English footballer (1911–1955)

Ronnie Dodd (25 April 1911 − 1955) was an English footballer who played as a centre forward with Doncaster Rovers and Walsall in the Football League.

==Career==
Born in Chester-le-Street, County Durham, he played for his local pit team, Usworth Colliery before moving to play with Division 3 North side Doncaster Rovers in 1933.

===Doncaster Rovers===
Dodd scored on his Rovers debut in 4–0 home win against Playing against Walsall on 9 September 1933. That season he was the club's top scorer with 24 goals in 34 League matches, including four against Gateshead, a ratio of one goal in 1.42 games.

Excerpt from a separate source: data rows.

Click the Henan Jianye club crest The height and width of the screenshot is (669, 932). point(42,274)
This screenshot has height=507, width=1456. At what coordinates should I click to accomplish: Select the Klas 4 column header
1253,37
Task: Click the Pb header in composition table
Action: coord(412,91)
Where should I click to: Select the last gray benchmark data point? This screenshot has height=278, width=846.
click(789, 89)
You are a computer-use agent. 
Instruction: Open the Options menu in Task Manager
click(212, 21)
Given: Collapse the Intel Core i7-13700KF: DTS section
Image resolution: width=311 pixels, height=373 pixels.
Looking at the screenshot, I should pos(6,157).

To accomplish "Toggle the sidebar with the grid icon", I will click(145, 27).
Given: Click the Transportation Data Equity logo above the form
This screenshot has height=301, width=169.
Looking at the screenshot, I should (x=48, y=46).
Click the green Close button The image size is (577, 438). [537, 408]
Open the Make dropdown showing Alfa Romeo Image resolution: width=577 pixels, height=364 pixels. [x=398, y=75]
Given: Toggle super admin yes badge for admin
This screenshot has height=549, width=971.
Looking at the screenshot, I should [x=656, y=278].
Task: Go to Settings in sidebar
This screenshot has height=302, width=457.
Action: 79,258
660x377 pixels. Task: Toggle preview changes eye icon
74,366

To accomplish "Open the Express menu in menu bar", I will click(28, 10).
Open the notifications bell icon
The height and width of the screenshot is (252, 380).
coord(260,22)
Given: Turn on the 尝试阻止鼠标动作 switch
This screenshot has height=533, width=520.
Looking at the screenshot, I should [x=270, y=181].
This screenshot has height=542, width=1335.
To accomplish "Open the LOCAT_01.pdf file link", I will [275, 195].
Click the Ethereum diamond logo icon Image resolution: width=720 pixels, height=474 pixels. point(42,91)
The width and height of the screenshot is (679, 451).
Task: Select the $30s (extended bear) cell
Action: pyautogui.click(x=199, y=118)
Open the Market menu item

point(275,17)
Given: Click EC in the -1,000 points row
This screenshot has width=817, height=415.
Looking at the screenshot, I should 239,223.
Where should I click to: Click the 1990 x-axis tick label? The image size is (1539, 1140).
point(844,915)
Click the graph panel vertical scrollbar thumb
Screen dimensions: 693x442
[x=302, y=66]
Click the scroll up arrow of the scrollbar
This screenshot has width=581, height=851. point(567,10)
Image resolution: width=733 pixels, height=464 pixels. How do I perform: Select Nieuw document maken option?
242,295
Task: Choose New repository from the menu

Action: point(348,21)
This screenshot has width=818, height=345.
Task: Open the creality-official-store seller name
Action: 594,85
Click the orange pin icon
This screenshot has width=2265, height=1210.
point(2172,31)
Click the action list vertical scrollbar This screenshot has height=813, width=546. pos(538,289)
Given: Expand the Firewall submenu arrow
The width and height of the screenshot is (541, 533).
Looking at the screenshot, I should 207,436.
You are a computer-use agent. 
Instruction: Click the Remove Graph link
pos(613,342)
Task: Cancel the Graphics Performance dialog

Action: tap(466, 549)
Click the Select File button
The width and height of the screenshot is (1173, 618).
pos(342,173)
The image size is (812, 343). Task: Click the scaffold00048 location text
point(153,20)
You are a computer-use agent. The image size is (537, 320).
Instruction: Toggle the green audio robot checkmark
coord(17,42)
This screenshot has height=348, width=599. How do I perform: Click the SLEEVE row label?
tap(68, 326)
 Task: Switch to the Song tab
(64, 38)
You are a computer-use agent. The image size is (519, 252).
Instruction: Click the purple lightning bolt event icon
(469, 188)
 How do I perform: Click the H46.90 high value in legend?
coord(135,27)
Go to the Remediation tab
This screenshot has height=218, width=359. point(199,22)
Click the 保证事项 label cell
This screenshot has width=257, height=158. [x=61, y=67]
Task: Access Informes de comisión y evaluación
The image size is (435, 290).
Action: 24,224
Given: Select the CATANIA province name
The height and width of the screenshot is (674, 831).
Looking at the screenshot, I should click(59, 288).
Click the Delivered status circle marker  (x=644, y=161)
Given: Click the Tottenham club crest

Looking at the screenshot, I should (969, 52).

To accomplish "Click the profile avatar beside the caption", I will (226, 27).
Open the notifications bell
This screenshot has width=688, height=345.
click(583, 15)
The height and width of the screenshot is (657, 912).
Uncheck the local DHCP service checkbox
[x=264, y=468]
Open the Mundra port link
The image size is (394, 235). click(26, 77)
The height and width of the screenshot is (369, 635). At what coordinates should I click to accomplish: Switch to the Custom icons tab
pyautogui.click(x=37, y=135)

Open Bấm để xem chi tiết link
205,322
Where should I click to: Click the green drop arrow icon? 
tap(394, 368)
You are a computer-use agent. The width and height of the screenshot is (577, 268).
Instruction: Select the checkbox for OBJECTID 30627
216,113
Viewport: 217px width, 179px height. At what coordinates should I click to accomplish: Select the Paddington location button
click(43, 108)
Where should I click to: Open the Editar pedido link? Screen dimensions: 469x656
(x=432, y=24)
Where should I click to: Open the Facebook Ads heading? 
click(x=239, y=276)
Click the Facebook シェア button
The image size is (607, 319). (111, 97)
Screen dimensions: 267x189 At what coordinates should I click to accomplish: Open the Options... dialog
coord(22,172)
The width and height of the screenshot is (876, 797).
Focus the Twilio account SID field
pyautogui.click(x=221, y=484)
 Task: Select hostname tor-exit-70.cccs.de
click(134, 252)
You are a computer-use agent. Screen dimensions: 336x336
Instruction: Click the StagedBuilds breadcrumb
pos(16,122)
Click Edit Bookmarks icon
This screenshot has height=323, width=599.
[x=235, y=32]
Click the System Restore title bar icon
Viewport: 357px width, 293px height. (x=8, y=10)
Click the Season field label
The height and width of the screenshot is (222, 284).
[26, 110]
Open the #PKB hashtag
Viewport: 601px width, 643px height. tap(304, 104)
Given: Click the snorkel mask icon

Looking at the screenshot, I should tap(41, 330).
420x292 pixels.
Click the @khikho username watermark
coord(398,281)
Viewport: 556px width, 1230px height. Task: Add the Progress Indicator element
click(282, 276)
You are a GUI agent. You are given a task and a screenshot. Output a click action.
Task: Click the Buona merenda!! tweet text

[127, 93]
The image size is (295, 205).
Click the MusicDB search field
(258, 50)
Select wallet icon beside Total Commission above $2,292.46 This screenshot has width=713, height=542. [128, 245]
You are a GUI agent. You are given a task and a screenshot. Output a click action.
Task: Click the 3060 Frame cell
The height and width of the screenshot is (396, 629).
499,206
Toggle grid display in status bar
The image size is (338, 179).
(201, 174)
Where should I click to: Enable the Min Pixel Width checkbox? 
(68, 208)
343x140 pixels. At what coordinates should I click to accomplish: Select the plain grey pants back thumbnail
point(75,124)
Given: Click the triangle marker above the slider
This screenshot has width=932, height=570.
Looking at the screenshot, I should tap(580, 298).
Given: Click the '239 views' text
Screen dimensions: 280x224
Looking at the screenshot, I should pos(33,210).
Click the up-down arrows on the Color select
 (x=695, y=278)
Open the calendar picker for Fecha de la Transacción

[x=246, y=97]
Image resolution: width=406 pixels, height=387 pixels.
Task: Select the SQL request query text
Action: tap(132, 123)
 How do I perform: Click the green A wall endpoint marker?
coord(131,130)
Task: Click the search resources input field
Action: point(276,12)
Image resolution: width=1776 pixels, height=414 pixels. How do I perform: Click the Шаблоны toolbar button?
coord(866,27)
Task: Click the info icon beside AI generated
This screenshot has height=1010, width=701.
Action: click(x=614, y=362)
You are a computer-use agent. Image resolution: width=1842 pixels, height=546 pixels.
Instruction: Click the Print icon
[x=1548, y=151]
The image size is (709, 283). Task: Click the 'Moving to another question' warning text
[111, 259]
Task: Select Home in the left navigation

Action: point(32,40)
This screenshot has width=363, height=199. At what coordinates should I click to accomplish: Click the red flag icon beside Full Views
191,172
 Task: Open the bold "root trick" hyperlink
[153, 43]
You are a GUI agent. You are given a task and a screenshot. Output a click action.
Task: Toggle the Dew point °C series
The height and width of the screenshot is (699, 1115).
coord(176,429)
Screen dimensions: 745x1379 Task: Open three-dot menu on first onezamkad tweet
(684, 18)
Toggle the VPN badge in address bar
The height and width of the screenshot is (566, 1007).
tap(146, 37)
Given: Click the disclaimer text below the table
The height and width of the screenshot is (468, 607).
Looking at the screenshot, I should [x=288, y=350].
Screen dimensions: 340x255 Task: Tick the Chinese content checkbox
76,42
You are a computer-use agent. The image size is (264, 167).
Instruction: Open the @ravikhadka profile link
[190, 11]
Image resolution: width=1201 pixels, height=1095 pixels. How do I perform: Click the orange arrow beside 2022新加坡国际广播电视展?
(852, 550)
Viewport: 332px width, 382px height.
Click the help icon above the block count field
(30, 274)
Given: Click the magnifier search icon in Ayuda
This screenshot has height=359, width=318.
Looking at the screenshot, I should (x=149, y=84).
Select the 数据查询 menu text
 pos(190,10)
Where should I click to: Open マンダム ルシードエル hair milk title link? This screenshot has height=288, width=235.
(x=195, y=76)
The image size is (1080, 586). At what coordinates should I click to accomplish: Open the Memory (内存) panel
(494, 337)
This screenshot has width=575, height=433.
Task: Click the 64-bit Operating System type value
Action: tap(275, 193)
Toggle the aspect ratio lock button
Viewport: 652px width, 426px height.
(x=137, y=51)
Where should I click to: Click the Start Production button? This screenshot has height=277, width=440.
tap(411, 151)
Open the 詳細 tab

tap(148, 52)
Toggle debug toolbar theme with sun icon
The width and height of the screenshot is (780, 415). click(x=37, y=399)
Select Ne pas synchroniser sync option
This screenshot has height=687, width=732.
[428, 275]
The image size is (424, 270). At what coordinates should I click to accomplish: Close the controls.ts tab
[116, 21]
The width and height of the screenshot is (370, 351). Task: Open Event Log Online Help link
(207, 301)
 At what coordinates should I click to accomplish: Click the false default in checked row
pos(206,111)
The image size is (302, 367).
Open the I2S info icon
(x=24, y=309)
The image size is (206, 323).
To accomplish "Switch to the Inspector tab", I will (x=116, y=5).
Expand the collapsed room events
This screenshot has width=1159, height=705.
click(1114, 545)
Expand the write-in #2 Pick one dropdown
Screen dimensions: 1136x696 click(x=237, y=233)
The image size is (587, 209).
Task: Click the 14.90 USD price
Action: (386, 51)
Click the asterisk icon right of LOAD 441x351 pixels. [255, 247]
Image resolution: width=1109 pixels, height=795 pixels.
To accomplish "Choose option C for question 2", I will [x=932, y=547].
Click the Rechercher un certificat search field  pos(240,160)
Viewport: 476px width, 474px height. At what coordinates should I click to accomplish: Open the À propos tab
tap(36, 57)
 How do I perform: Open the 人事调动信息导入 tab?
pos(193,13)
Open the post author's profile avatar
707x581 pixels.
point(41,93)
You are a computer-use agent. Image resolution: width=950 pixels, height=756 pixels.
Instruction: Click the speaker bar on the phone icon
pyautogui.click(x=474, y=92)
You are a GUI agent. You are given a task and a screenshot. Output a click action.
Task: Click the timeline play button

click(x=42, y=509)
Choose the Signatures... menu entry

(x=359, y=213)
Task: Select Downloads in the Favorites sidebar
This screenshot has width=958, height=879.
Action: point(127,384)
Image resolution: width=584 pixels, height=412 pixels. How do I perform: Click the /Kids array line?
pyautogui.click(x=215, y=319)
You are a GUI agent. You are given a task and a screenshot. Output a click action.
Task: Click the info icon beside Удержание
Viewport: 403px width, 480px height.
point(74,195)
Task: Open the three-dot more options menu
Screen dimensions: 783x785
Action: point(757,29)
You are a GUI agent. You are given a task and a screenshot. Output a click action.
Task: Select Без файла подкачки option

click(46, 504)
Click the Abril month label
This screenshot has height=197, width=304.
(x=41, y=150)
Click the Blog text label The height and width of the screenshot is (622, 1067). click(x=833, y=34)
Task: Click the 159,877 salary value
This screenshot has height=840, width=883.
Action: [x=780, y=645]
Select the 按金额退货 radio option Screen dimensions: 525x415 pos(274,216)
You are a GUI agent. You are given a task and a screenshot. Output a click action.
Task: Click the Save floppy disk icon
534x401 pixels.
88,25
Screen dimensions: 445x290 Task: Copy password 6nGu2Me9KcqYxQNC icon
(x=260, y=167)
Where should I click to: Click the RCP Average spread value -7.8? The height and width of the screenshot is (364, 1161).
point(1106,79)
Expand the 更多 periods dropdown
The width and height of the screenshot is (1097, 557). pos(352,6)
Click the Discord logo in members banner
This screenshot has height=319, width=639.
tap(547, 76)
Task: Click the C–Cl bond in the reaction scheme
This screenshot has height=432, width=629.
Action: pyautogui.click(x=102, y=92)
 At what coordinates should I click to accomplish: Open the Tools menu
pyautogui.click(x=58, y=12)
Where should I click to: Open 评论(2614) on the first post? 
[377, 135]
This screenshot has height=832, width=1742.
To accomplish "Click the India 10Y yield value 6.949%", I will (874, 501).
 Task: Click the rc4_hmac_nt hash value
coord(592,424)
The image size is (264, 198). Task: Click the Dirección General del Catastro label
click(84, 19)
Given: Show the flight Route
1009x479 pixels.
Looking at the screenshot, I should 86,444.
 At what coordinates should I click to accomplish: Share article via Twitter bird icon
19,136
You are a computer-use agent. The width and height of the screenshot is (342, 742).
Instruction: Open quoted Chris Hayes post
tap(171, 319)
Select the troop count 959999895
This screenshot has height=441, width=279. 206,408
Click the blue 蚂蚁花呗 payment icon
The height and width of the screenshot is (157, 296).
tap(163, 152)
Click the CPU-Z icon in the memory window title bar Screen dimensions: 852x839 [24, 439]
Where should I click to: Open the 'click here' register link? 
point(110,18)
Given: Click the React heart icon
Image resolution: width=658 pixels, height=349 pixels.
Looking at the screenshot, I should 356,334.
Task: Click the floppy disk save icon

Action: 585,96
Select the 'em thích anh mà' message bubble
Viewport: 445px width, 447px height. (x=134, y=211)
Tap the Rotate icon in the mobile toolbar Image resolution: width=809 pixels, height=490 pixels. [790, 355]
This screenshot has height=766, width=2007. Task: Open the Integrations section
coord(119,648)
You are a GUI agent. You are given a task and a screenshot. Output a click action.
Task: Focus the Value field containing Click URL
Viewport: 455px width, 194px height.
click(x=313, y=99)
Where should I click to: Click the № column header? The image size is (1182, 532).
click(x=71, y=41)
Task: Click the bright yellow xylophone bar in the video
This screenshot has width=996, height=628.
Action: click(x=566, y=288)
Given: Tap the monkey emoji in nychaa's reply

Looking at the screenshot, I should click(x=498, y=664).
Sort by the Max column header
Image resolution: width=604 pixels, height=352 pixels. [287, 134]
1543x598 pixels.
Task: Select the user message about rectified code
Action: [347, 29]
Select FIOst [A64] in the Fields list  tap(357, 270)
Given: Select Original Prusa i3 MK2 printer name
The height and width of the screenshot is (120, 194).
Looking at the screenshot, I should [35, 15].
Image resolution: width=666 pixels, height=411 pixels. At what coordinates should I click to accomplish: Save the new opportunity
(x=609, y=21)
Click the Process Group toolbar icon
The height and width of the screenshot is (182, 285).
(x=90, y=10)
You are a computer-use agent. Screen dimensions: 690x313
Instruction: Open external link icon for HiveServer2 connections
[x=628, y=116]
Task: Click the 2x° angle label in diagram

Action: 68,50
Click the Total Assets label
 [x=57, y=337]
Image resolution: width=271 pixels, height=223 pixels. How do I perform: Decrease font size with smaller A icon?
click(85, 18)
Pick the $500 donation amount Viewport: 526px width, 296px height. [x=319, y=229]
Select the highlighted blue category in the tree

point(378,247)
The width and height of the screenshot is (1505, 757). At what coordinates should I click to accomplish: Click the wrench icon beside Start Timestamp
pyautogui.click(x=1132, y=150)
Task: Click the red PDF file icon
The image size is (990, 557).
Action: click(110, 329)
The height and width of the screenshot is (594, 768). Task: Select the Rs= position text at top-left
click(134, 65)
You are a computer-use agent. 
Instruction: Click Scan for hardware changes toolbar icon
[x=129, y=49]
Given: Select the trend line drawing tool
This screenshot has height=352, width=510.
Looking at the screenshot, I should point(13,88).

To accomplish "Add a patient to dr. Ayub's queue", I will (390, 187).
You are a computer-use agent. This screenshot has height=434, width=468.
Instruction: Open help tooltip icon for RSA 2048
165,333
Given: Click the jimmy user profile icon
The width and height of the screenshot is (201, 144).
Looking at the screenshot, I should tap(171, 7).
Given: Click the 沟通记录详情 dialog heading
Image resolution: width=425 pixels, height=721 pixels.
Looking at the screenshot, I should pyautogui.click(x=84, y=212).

The following season Doncaster were League Champions, with Dodd scoring 11 in 24 games. His centre forward position was taken over by Reg Baines in December with Dodd moving to play at inside right later in the season. During the 1935–36 season in Division 2 he only played three times, and did not score. The next season he scored three times in seven games as Doncaster were relegated.

He played in two international friendlies, first in December 1935 as Rovers entertained FC Austria from Vienna. In October of the following year he played in Doncaster's first match abroad against a Dutch National XI in Rotterdam.

His overall League scoring ratio for Doncaster was one goal in 1.79 games. He made 70 appearances in total, scoring 39 goals.

===Walsall===
In 1937, he was signed by Third Division South club Walsall.

===New Brighton===
In 1938, Dodd moved to Third Division North side New Brighton.

===Wartime football===
During the war players were allowed to make guest appearances for teams local to them to save on travel. Dodd turned out for his old club Doncaster as a guest in their first game in the East Midlands War League on 21 October 1939 in a 2–2 home draw with Sheffield Wednesday in front of a 6,006 crowd.